OTTAWA - One of the first economists to accurately predict America's housing meltdown is warning Canadians they could face something similar if steps are not taken to restrain the sector.

Dean Baker of the Washington-based Centre for Economic and Policy Research says he sees no reason why average home prices in Canada should be about 50 per cent higher than in the United States.

Noting that average incomes in Canada are lower than those in the U.S. and land values are not appreciably higher, the fundamentals don't justify the price premium, Baker said in an interview.

"It looks me like you have some real problems," he said.

"There's a lot of things that look ominous. Debt to income ratios in Canada are close to what they were in the U.S. at the peak of the bubble, so there could be some pretty serious fallout."

Canada could see house prices collapse by 25 to 30 per cent if interest rates rise by about two percentage points, he said.

Baker, who will expand on his views Thursday at a speech in Ottawa at a conference of the Canadian Centre for Policy Alternatives, said the federal government should look at further tightening requirements for obtaining mortgages and that the Bank of Canada should consider raising interest rates to discourage marginal borrowers.

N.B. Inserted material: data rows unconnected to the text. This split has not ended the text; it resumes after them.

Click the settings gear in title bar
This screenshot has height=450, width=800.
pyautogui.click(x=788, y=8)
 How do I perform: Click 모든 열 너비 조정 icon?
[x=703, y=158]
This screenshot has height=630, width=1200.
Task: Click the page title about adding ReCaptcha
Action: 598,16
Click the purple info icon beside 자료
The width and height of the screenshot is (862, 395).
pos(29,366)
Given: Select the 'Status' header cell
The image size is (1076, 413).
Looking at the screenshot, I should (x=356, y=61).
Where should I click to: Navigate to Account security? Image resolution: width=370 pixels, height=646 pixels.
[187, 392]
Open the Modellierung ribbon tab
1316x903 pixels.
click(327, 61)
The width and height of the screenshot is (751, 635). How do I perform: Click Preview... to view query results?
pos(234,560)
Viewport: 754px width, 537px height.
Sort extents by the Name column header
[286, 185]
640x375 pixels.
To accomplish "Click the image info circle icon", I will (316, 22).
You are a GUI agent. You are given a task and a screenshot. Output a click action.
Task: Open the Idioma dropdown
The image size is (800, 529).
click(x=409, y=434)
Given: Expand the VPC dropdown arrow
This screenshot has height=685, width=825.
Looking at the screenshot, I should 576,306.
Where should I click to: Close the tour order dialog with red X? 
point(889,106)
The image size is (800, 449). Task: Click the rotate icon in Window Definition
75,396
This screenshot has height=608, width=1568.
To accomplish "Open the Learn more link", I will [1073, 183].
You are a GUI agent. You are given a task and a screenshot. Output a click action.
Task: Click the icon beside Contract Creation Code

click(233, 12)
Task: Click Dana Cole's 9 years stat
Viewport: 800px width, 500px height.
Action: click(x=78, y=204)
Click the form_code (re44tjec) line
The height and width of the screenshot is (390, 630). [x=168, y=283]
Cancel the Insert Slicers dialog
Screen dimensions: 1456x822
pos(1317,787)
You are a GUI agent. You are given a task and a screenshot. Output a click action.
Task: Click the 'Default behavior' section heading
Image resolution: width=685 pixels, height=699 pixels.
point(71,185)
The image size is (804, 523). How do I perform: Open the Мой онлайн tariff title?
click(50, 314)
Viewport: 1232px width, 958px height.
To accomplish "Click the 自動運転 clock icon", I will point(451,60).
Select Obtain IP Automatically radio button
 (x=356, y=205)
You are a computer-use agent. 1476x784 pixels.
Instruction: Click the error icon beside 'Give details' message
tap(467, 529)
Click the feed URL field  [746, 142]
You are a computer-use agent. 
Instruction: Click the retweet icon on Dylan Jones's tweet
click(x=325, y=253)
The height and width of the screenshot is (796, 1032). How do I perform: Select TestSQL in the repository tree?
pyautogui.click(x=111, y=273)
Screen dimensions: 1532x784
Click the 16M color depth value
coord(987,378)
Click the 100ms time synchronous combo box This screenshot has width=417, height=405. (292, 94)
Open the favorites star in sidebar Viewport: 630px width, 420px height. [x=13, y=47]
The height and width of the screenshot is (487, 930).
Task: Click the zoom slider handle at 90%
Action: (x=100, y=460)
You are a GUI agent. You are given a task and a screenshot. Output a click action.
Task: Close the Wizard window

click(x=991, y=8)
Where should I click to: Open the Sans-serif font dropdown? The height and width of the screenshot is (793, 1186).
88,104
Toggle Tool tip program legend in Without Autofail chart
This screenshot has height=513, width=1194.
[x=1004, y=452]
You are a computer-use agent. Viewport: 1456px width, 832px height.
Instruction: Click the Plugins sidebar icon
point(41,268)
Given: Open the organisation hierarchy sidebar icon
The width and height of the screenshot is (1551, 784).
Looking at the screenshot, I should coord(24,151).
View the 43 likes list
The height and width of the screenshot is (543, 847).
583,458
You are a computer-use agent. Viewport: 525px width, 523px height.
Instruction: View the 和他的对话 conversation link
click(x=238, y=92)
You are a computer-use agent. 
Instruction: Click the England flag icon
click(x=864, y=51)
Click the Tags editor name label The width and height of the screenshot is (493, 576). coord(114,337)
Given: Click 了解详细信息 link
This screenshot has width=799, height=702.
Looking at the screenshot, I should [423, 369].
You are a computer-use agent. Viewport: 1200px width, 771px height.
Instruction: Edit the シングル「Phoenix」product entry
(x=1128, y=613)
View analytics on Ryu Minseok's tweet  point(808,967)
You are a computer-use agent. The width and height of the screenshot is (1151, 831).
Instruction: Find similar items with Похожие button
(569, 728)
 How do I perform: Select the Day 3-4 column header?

Baker was recently given the Revere Award along with two others for being the first to sound the alarm on the U.S. housing bubble, five years before it burst.

Canada's hot housing market has been one of the strongest sectors to come out of recession in terms of both volume and prices.

The average price of resales peaked at record $346,881 in May, although there has since been a modest retreat to $337,842 in October, the Canadian Real Estate Association reported this week.

Bank of Canada governor Mark Carney has also repeatedly cautioned Canadians against taking on too much debt given that mortgage rates will need to rise in the next few years.

The bank has raised its policy rate a full point since June, although until Wednesday -- when TD Canada Trust and Royal Bank hiked five-year mortgages a quarter point to 5.44 per cent -- it has had little impact on long-term loans.

Whether Canada has a housing bubble is still a matter of debate, however, even if most analysts agree historically low mortgage rates are fuelling the market beyond fundamentals.

"Can current prices go down, absolutely. Are we overshooting, absolutely. But are we going to crash, no," says Benjamin Tal, an economist who has written extensively on housing for CIBC.

Tal does not dispute Baker's data, but he says there's a world of difference between the U.S. market and Canada's, including what he calls the quality of debt.

Unlike in the U.S., very few Canadians have less than 20 per cent equity in their homes, he points out.

As well, he notes that lower-income Canadians, those most vulnerable to rising interest rates, are the most likely to have longer-term fixed mortgages. Lastly, he says 40 per cent of Canadian homeowners are currently in accelerated payment schedules, which they could withdraw from if need be.

"The problem with the U.S. is not that they had a 150 per cent debt to income ratio, the problem they had was bad debt," he explained, with many homeowners unable to withstand a price drop or higher mortgage payments.

By his calculation, homes in Canada are only about 10 per cent overpriced.

Baker agrees that Canada is not as vulnerable as the U.S. was during its bubble, but said given the importance of housing to the economy, policy-makers should take precautionary measures.

He says the U.S. is now paying for seven years of excess when inflated home values triggered an unsustainable boom in construction and consumption.

"We had seven years of an unsustainable growth path, so it was easy to see it was going to end badly and the longer it went on the worse the ending would be."